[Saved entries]

◆ ◆ ◆ ◆ ◆

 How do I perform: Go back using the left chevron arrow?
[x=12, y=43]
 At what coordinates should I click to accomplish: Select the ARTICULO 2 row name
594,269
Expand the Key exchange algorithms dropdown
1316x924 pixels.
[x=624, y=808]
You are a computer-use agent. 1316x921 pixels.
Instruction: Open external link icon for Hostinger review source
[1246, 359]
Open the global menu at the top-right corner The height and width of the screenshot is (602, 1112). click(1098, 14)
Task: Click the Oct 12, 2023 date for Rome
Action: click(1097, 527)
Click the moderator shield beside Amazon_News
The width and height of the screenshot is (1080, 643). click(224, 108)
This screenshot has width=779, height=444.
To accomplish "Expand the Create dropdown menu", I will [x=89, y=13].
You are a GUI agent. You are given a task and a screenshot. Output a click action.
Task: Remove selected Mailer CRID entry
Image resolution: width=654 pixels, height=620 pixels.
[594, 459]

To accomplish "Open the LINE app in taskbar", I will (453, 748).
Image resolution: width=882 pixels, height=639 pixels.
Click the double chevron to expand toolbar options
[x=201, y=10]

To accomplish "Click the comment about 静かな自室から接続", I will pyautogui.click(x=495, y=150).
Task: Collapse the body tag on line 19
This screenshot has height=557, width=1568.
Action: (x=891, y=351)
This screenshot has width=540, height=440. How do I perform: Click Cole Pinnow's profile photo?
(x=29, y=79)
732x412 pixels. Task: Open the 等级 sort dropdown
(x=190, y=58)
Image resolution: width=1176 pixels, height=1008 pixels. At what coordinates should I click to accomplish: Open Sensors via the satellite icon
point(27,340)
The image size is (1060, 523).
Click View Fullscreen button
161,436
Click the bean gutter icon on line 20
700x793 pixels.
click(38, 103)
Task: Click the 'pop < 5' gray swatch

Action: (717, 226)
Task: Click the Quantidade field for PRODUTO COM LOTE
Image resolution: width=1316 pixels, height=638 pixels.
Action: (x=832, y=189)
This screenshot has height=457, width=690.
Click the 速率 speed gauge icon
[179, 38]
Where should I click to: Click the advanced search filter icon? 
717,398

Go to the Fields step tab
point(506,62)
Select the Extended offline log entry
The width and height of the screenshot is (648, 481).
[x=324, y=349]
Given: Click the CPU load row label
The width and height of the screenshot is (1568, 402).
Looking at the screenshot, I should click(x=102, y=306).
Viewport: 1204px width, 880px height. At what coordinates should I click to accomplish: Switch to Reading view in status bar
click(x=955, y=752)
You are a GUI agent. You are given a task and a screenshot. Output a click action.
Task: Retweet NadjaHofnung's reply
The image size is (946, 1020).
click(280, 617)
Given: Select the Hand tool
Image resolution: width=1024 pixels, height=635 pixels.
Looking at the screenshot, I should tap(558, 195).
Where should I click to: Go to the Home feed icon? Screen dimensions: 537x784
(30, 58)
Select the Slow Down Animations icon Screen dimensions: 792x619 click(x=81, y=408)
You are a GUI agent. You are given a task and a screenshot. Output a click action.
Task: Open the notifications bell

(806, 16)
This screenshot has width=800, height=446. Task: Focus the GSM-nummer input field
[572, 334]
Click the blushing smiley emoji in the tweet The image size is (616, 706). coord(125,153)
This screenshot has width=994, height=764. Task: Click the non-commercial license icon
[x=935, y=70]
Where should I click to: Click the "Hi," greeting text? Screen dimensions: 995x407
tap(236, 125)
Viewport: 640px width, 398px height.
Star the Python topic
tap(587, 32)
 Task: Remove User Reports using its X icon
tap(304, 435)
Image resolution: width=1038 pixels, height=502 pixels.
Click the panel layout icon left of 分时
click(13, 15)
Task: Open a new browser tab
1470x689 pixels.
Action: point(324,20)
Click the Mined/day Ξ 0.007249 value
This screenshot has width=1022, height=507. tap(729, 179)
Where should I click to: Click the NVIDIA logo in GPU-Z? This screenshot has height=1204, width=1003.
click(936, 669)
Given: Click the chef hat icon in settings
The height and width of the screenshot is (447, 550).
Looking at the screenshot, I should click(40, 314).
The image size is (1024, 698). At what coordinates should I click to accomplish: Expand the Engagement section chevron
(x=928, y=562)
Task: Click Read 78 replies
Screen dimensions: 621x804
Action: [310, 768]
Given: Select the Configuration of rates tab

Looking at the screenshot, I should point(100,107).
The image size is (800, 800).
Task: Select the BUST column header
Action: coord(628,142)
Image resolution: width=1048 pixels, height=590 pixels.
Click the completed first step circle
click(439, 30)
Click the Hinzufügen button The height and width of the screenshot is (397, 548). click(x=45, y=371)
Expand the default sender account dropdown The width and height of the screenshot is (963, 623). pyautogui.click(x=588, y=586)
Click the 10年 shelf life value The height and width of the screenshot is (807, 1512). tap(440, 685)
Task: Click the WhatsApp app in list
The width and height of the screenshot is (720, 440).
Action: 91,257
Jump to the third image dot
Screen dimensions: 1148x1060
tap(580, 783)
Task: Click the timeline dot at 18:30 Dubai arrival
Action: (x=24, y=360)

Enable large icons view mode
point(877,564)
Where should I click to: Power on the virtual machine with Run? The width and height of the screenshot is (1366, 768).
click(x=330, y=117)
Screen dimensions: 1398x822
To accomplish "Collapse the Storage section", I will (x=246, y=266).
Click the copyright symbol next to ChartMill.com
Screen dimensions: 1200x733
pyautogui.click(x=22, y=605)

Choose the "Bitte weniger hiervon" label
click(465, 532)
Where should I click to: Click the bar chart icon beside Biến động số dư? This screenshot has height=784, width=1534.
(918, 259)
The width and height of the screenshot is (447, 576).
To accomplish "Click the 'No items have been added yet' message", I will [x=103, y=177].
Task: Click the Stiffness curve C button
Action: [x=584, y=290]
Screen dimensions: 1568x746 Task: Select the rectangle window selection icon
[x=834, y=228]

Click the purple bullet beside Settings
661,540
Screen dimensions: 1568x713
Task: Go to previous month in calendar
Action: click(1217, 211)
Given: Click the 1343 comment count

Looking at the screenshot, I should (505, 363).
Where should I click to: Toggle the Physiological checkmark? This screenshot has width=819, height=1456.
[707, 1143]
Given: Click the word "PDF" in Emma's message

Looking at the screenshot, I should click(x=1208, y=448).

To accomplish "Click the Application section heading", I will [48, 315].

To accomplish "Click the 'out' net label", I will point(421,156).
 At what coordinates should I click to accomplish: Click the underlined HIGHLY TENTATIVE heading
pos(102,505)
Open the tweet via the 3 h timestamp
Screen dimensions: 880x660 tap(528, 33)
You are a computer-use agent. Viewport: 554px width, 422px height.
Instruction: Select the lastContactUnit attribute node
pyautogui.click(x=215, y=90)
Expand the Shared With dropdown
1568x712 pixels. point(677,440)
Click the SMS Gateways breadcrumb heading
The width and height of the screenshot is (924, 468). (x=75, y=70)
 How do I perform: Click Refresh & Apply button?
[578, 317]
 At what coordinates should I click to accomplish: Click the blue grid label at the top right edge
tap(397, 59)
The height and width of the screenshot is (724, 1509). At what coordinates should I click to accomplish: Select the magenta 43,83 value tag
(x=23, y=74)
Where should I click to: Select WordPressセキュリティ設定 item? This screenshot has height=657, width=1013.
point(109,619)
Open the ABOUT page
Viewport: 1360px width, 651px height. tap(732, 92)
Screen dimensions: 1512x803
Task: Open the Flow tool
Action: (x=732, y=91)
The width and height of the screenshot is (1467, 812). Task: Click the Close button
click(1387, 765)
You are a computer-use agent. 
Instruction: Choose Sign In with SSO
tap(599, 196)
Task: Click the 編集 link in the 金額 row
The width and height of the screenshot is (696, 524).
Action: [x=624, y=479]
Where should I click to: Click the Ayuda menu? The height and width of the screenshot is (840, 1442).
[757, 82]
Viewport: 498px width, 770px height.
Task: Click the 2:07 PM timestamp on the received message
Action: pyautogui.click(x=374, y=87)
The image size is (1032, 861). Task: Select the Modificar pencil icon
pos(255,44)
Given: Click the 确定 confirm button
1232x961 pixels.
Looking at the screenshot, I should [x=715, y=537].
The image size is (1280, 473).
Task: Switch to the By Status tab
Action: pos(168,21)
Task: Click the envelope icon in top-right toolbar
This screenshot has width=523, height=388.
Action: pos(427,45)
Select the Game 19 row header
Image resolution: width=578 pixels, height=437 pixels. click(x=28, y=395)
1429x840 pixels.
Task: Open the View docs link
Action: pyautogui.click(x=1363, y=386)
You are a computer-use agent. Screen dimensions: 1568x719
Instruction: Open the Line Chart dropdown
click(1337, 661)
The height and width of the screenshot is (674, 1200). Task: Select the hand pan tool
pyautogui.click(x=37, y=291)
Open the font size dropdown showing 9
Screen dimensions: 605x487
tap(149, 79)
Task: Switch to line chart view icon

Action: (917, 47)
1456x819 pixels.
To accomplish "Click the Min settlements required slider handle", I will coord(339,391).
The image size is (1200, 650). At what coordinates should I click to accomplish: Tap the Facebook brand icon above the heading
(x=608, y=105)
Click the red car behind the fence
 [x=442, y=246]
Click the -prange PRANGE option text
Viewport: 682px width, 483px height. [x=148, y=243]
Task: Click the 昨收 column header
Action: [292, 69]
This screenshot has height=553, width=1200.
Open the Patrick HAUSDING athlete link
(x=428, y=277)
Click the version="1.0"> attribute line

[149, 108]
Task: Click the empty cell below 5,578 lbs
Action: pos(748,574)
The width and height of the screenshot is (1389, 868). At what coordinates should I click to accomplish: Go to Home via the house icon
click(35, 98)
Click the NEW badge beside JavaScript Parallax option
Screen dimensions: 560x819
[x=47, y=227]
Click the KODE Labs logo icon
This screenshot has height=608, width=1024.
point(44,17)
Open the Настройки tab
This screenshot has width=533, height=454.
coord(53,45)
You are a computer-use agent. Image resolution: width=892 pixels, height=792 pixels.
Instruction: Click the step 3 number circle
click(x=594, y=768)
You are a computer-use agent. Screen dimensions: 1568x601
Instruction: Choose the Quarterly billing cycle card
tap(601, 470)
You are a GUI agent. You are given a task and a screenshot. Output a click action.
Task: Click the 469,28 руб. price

◆ ◆ ◆ ◆ ◆

About this task
If a line of the records above includes the word "entry", count it; state the final number with no other words.

Answer below
2